Мы остановились у Габи, и я запретила твоей матери разговаривать с ней, Константином и Янисом, знавшим их обоих, заявив, что ее отношения с сыном Габи подрывают наши отношения. Китти сначала отказалась, но когда она увидела, что я предельно серьезна, то уступила. Затем я уговорила Кристин отказаться от услуг Константина, и твоя мать плакала от смущения, но согласилась.

А на следующий год он приехал к ней в Зарос. В ту самую ночь, когда она умерла. Он узнал дату нашего приезда от клерка в отеле и ждал на террасе до тех пор, пока я не ушла в комнату. Китти осталась, чтобы помочь Кристин оплатить какие-то счета, и Константин нашел ее в офисе отеля, умоляя позволить ему вернуться. У него возникали большие проблемы после того, как мы его уволили. Албанцев вообще-то нанимают в качестве работников, но в некоторых критских деревнях их считают смутьянами. Константин уговорил твою мать поехать с ним и обговорить ситуацию. Она уехала, оставив мне записку. Они сели в машину вместе и вместе погибли, и так закончилось мое счастье.

Я ошибалась в ее намерениях. Не думаю, что Китти спала с ним, она просто любила его. Уверена в этом. Теперь мне понятно, что твоя мать любила Константина как сына. Узнав тебя я поняла ее чувства.

Конечно, Китти вполне могла поехать с Константином и погибнуть, далее если бы я и не чинила им никаких препятствий. Будь я католичкой, я бы нуждалась в отпущении грехов, Люси, но я просто хочу, чтобы ты поняла, как все произошло. Твоя мать меньше всего хотела сделать тебе плохо, когда уехала со мной в Грецию в последние годы своей жизни.

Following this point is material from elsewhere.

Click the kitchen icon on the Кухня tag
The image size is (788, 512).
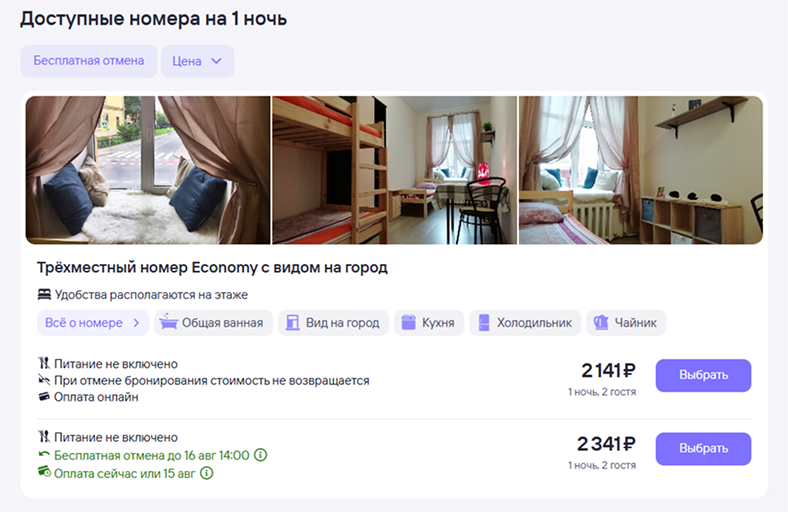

Мы были слепы и эгоистичны в своей любви Мы пренебрегли тобой. Сейчас я это понимаю. Но иногда становится невыносимым замечать, как мы причиняем боль тем, кто нам близок. И если этот человек ведет себя так, будто бы с ним все в порядке, нам гораздо легче думать, что на самом деле так оно и есть.

С наилучшими пожеланиями,

Ли

Люси закончила читать письмо Ли. Она сидела в помещении позади дома Габи, где находился старый пресс для производства оливкового масла. Теперь им никто не пользовался, и его заржавленные внутренности покрылись паутиной и пылью. Солнце уже садилось, в заплесневелом здании росли тени. Оттуда, где она сидела, а сидела девушка у самой двери, были видны последние лучи солнца и слышно было, как щебечут птицы в листве миндальных деревьев. Где-то рядом билась в стекло рассерженная пчела. Должно быть, влетела, когда заходила Люси.